Bonds of all types paid in UAH, and in the cases provided by the terms of their release - in foreign currency.
Returns on bonds of all types paid in accordance with the terms of their release.
In case of failure or untimely performance of the Issuer's obligations to pay income on interest-bearing bonds granting the right to purchase the goods or services Free (Targeted) bonds or redemption of such bonds in the amount of a certain date collection of relevant sums are forced civil, commercial or arbitration.
From a financial point of view, the issue of bonds for companies more profitable and less expensive operation than the increase of the share capital and the additional emissions and expanding the shareholders.
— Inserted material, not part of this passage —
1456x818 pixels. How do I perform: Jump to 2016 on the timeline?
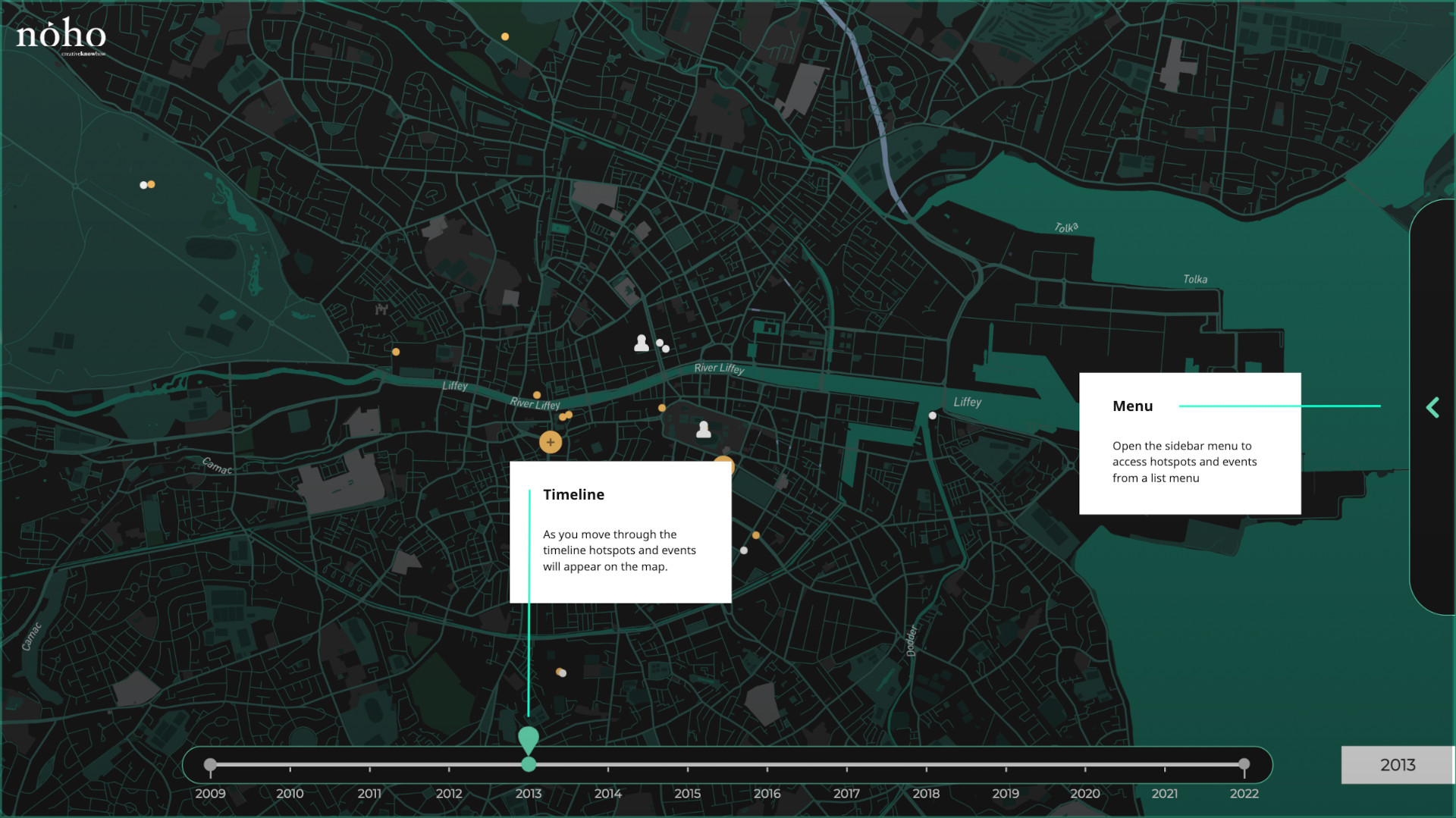pos(767,793)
The important role of government bonds (T-bills - T-bills) to finance the budget deficit. Debt financing allows to carry out social benefits, to finance government projects.
Apart from financing the budgetary requirements, another important goal of government bonds is to increase the inflow of foreign currency.
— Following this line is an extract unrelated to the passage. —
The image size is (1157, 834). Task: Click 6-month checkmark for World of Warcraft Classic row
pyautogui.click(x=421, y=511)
So, T-bills in the economy of Ukraine the following functions:
• The most civilized way to build market debt;
• provide the cash execution of the state budget by covering the gap between income and expenses arising from the uneven time tax revenues and expenditures;
• when conducting monetary policy are not only a regulator of currency, but also to the economy as a whole: the essence of monetary policy is to change the money supply in order to achieve growth in output, employment and prevent inflation;
• raise funds to finance the targeted state and local programs of major socio-economic importance.
Bond as well as stock and bought and sold in the market and has a market rate.
Market price of the bond is defined as:
RK = - x 100%, (6.6)
where RK - market rate bonds,% RC - the market price of bonds ¬ tion, UAH.
Hence the market price of the bond is:
Nom. # LCD 100%
As is the case with the action, the rate and price of the bond in the first place are primarily related to the level of profitability of any alternative (acceptable) way of investing (ba ¬ nkivskogo percent, government debt, etc.).:
RC = Nom. x + x 100%, (6.8)
(I + D-D
where K - yield bonds - coupon interest on account ¬ hook (in hundredths of a percent) Yes - the profitability of alternative ¬ GOVERNMENTAL capital investments (in hundredths of a percent) n - number ¬ Celebrate years remaining to maturity.
Simplified market price of the bond is as follows:
RC = Nom. C x + n, (6.9)
where C - the amount of annual coupon payments on the bond.
Thus, bonds are a tool to attract additional financial resources of the enterprise, as well as investment tool temporarily surplus funds of economic entities and citizens with a relatively low degree of risk.